Deutsche Bank Charts a Danger Map For A Crisis Prone And Credit Troubled World

Tyler Durden's picture

Against a background of 30%-plus falls in bank share prices around the world and growing fears of a severe blow to the European bank sector in the event of a sovereign debt default, Deutsche Bank has produced a lengthy tome that answers 'everything you wanted to know about the global banking sector but were afraid to ask'. A compendium of charts and tables, summarized effectively by 'Danger Maps' designed to highlight countries which face greater (or lesser) stresses for their banking systems is further extended into a country-by-country breakdown for developed and emerging markets. While their findings may not line up perfectly with our more global contagion perspective, they do create a systematic framework for judging relative investment opportunities that sees Japan, Australia, Hong Kong, and the Nordics as the least risky; US and UK about average on macro scores; while unsurprisingly (with the exception of Germany) the Eurozone countries have the highest danger scores. Transmission channels are discussed and they make a critical point on bank valuations that earnings estimates are extremely sensitive now to bad debt charges and credit quality assumptions.

 

While using prior crises as a basis for projection may be a faulty premise, the Deutsche team has done a good job of outlining how key drivers, factors, themes will impact/create winners and losers.

 

And the Danger Maps (for both developed and emerging nations) are as follows - higher number indicates more risk - which in turn is factored into their name-by-name modeling of financials.

 

The full document is below but the more focused Credit Strategy article this week indicates Deutsche's view (which remains similar to ours) from a trading perspective, that:

The primary market shutdown has meant that banks are not able to fund long term and given the refinancing needs for Q4 2011 (c.€183 bn) and the next 3 years (€1.5 trn until 2013) we expect term funding to remain stressed unless markets reopen and function normally. And the consequence of this challenge could be deleveraging by banks which is a negative for economic growth. We highlight the redemption schedule on a month by month basis and by security type along with the banks with the biggest redemptions inside the article.

 

The lack of long term funding has also put the focus on short term liquidity and the stress in the European interbank markets is now inching towards levels last seen at the start of the credit crisis – and this is despite banks actively using the ECB window to fund themselves.

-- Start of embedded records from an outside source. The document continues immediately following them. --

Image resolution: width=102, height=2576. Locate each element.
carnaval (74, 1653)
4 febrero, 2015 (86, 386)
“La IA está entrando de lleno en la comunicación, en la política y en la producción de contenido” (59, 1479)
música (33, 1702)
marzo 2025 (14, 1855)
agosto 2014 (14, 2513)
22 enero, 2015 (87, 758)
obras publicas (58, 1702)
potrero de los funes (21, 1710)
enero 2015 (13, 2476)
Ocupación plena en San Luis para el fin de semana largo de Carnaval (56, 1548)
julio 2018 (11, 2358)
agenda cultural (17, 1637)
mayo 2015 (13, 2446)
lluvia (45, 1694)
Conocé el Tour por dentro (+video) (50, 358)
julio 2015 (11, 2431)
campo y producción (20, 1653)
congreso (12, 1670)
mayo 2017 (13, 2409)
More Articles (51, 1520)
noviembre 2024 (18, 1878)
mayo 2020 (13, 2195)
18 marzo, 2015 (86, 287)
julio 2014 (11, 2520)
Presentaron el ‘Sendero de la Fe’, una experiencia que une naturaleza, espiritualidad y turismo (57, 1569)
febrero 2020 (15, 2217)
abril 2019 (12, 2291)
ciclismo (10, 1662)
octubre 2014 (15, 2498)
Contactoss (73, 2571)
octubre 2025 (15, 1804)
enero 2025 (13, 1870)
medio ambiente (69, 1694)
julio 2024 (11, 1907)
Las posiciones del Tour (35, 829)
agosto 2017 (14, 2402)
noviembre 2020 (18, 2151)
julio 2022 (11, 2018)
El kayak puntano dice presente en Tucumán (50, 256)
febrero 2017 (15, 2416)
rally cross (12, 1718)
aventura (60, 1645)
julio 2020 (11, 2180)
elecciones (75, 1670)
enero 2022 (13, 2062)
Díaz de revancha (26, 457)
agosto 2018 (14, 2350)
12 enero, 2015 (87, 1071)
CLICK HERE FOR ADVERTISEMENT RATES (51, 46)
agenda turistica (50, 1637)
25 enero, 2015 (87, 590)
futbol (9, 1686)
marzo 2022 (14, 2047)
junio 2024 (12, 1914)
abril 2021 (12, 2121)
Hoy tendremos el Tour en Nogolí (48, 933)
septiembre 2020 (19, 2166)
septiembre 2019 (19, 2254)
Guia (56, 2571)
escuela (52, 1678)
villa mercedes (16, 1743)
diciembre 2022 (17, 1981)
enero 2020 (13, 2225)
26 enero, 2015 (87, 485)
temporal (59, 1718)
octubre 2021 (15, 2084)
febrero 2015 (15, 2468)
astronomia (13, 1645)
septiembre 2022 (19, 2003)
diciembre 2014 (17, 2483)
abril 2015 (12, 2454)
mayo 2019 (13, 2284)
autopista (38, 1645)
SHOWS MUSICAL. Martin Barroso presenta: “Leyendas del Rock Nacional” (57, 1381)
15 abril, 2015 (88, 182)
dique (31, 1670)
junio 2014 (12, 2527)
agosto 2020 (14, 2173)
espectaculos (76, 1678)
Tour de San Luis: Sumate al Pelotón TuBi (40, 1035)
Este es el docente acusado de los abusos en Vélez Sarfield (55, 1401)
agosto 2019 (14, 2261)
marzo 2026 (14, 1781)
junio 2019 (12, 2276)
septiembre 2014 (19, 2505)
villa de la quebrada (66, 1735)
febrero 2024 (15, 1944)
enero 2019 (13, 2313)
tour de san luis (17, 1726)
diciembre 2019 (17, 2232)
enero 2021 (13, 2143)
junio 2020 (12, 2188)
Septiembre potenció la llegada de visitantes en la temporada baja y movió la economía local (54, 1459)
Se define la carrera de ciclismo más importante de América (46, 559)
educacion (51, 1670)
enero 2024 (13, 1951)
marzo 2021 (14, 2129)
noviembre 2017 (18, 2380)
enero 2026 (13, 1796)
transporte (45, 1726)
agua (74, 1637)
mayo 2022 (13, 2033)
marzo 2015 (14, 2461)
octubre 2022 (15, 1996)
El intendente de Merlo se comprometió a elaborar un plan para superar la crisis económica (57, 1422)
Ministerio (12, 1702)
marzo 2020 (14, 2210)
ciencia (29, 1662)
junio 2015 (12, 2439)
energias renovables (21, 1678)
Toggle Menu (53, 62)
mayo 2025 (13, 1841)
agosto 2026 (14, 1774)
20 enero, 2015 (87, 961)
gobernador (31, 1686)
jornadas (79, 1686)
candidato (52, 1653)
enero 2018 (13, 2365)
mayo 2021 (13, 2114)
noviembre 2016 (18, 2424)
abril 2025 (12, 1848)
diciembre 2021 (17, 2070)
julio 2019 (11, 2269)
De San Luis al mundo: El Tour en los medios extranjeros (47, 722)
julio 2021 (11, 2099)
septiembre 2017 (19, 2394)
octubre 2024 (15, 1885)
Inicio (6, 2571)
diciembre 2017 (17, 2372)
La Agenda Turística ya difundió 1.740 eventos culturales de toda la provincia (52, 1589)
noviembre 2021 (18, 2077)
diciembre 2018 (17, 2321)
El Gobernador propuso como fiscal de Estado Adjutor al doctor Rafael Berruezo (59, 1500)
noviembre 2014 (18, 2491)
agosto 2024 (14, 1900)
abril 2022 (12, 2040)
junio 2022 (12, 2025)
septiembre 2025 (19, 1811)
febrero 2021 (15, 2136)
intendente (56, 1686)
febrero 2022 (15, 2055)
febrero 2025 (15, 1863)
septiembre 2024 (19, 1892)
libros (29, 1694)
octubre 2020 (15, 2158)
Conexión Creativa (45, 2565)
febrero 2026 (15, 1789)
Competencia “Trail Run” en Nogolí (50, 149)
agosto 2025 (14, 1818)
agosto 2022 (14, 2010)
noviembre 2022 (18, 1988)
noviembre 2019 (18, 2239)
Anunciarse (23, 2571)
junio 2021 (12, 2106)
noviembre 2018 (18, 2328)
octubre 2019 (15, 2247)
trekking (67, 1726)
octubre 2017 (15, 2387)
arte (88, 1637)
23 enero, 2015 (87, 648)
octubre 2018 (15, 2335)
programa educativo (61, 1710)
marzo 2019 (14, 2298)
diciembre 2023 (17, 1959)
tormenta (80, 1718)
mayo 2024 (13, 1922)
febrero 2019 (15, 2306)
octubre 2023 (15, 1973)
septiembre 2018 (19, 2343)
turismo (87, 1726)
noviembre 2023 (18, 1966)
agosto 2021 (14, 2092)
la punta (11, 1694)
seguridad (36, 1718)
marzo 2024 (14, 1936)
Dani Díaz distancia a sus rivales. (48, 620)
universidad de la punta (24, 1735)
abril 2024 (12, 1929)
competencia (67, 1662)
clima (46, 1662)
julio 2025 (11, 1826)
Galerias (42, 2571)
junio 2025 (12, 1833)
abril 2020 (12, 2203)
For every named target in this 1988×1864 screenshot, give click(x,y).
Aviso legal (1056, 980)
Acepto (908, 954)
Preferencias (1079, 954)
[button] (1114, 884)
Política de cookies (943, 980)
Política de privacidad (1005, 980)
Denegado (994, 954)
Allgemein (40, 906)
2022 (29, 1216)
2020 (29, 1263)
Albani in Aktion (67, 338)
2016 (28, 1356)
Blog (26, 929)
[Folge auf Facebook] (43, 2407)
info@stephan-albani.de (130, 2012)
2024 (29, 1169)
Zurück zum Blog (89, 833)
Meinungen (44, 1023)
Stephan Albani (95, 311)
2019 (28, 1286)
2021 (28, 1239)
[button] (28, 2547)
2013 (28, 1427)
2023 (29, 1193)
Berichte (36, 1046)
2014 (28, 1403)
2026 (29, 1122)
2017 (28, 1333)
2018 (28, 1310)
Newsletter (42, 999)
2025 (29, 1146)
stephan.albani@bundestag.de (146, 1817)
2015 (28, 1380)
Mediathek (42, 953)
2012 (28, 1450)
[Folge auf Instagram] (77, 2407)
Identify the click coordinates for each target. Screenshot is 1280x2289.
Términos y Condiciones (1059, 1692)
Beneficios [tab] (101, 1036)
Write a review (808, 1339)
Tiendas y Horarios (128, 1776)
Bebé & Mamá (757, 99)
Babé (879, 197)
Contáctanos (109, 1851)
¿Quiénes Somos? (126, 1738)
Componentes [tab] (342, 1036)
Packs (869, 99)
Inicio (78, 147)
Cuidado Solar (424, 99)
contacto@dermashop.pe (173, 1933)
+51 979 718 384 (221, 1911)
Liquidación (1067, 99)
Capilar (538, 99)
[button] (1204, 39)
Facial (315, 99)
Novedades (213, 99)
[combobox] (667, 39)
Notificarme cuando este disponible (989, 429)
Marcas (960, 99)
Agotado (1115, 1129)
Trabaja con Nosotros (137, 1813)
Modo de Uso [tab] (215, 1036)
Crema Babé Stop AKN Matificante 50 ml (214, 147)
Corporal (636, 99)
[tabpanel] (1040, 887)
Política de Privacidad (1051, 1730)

Active deposit seeking is a solution that banks could pursue in the mean time to alleviate this funding situation.

 

Given the recent stock slump and the slowdown in the economy, there are questions about how well capitalised banks are, to withstand any actual losses. The sovereign crisis is in the backdrop and if not contained could cause further losses on balance sheet for banks. This could further impair capital ratios which are already stressed. Given European bank exposures to peripherals, the loss absorbing ability of European banks will continue to remain in focus and we believe the possibility of a recapitalisation wave in case of a sovereign event is very high. The IMF has mentioned a €200bn shortfall and our equity research colleagues estimate €100bn required capital injection to withstand a sovereign event. In this situation, a European version of the TARP is not a far-fetched idea.

 

Overall, we believe that, although financials spreads have widened significantly and look cheap quantitatively, banks face systemic issues which could keep spreads elevated unless there is a systemic resolution from the authorities.